> _TEXTO FORNECIDO_
Sigmâzio pois é um livro aberto.
Ao que parece escrevia no jornaleco do irrevogável.
Não vale a cera que se gaste com ele.
É professor? Em que universidade? Que cadeiras dá? Se calhar Culinária I e II...
Um Ab.
António J. P. Costa
Amigos e camaradas, não entremos pelo porta do insulto,e muito menos do "assassinato de carácter"...As ideias combatem-se com as ideias... Respeitamos as regras editorais do nosso blogue, que se pautam pela sabedoria e experiência ganhas nas bolanhas e matas da Guiné... No passado, caímos na tentatçãpo de transformar o debate da guerra ganha / guerra perdia numa "arma de arremesso", uns contra os outros...
O Rui Ramos, enquanto cidadão, pode ter as opiniões que quiser sobre a guerra colonial, do ultramar ou de África... Outra coisa é enquanto historiador, ou seja, como cientista social... Outra coisa ainda, é o seu papel de "opinion maker" sob a capa de "historiador"... LG
PS - Segue, noutro comentário, um resumo do CVdo doutor Rui Ramos.
CV do doutor Rui Ramos, investigador do ICS/UL:
http://www.ics.ul.pt/instituto/?ln=p&pid=104&mm=2&ctmid=4&mnid=1&doc=31809901190
ICS - Instituto de Ciências Sociais / Universidade de Lisboa
(i) Rui Manuel Monteiro Lopes Ramos nasceu em 1962, em Torres Vedras.
(ii) É licenciado em História pela Universidade Nova de Lisboa (1985) e doutorado em Ciência Política pela Universidade de Oxford (1997).
(iii) Actualmente, é Investigador Principal do quadro do Instituto de Ciências Sociais da Universidade de Lisboa, onde tem seguido a carreira de investigação desde 1986, depois de uma breve passagem pela Faculdade de Letras de Lisboa, onde foi Assistente Estagiário no ano lectivo de 1985-1986.
(iv) Foi ainda Professor Convidado da Faculdade de Direito da Universidade Nova de Lisboa (1998-2001) e depois do Instituto de Estudos Políticos da Universidade Católica Portuguesa (desde 2001).
(v) No Instituto de Ciências Sociais, foi membro da Comissão Permanente do Conselho Científico (2001-2004), vogal da Comissão de Pós-Graduação (1998-2000) e membro do conselho de redacção da revista Análise Social (2003-2004).
(vi) Enquanto historiador, especializou-se na história de Portugal dos séculos XIX e XX, estudando sobretudo os aspectos políticos e culturais. Tem-se dedicado em particular à investigação da época do final da monarquia constitucional e da I República. Interessa-se também pela história das ideias políticas na Europa dos séculos XIX e XX, tema sobre o qual tem orientado vários seminários no Instituto de Ciências Sociais, no âmbito do programa de mestrado e doutoramento em Política Comparada.

> _OBJETIVO_
Continue o texto de comentários sobre o historiador Rui Ramos a partir do ponto em que termina. As entradas provêm de uma fonte diferente da do texto.

> _MATERIAL APRESENTADO_
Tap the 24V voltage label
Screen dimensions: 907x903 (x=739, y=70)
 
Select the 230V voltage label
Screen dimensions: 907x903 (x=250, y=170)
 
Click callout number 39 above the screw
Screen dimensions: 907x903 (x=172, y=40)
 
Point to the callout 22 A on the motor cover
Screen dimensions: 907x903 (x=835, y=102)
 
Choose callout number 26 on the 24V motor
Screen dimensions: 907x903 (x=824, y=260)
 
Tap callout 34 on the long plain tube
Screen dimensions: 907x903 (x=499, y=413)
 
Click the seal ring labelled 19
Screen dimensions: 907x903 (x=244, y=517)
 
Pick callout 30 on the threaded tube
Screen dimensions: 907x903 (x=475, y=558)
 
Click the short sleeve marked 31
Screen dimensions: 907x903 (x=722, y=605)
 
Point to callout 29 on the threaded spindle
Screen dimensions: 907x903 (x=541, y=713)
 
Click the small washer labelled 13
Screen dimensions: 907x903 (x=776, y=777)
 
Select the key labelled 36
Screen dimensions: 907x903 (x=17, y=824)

...

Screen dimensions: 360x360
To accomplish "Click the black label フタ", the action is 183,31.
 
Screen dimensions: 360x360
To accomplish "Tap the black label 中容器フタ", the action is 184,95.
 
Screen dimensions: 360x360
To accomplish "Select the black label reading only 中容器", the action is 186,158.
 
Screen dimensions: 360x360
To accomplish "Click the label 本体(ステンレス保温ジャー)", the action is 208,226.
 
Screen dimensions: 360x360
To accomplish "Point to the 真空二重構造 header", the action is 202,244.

> _RESPOSTA AO EXERCÍCIO_
(vii) É autor de dezenas de artigos publicados em revistas científicas portuguesas e estrangeiras, e de vários livros, entre os quais A Segunda Fundação, volume VI da História de Portugal dirigida por José Mattoso (1994), João Franco e o Fracasso do Reformismo Liberal (2001), e a Biografia D. Carlos, na série dos Reis de Portugal (2006). Foi ainda um dos coordenadores da obra em três volumes Dicionário Biográfico Parlamentar. A Monarquia Constitucional (2004-2005). Colabora actualmente no projecto internacional El Léxico Político y Social de la Modernidad Iberoamericana [Proyecto Iberconceptos], que reúne investigadores de dezenas de universidades espanholas, portuguesas e latino-americanas com vista à elaboração de um Dicionário de História dos Conceitos Políticos e Sociais no Mundo Ibero-Americano entre 1750 e 1870.
(viii) Foi um dos fundadores e membro do conselho de redacção da revista Penélope. Revista de História e Ciências Sociais (1988-2006) e um dos organizadores dos dois congressos de História Social das Elites (1991 e 2003).
(ix) Em Outubro de 2002, a Academia Europaea outorgou-lhe a distinção de Burgen Scholar “in recognition of excellent academic achievement”.
(x) Além da sua actividade universitária e de investigação histórica, mantém uma coluna semanal de comentário da actualidade no jornal diário Público desde 2006, e colaborou na revista mensal de ideias e debate Atlântico entre 2005 e 2008. Foi ainda autor da série televisiva de 12 episódios, passada na RTP-1 em 2007, “O Portugal de...”
Com todas as suas virtudes e defeitos, a Wikipédia é um recurso que está sempre à mão... Neste caso, tem uma biografia mais completa e atualizada do doutor Rui Ramos:
https://pt.wikipedia.org/wiki/Rui_Ramos
(xi) Em 2009 recebeu o Prémio D. Dinis, conjuntamente com Bernardo de Vasconcelos e Sousa e Nuno Gonçalo Monteiro pela obra História de Portugal.
(xii) A 7 de Junho de 2013 foi feito Grande-Oficial da Ordem do Infante D. Henrique.
(xiii) É Vogal do Conselho de Administração do jornal "Observador", com Duarte Schmidt Lino e José Manuel Fernandes (que é publisher), o qual é presidido por António Carrapatoso.
Não perco uma de BS, que nos apresenta tudo o que mexe. E de todos os que não passaram por lá, só sabem o que vão respigando em arquivos, a quem chamamos historiadores, devemos pôr sempre reservas com todo o direito que nos é dado por lá termos andado.
Ao contrário deste autor que é acusado de (pró-Estado Novo) anda aí outro que é acusado (contra Estado Novo) que espero BS nos traga também coisas deste, Fernando Rosas.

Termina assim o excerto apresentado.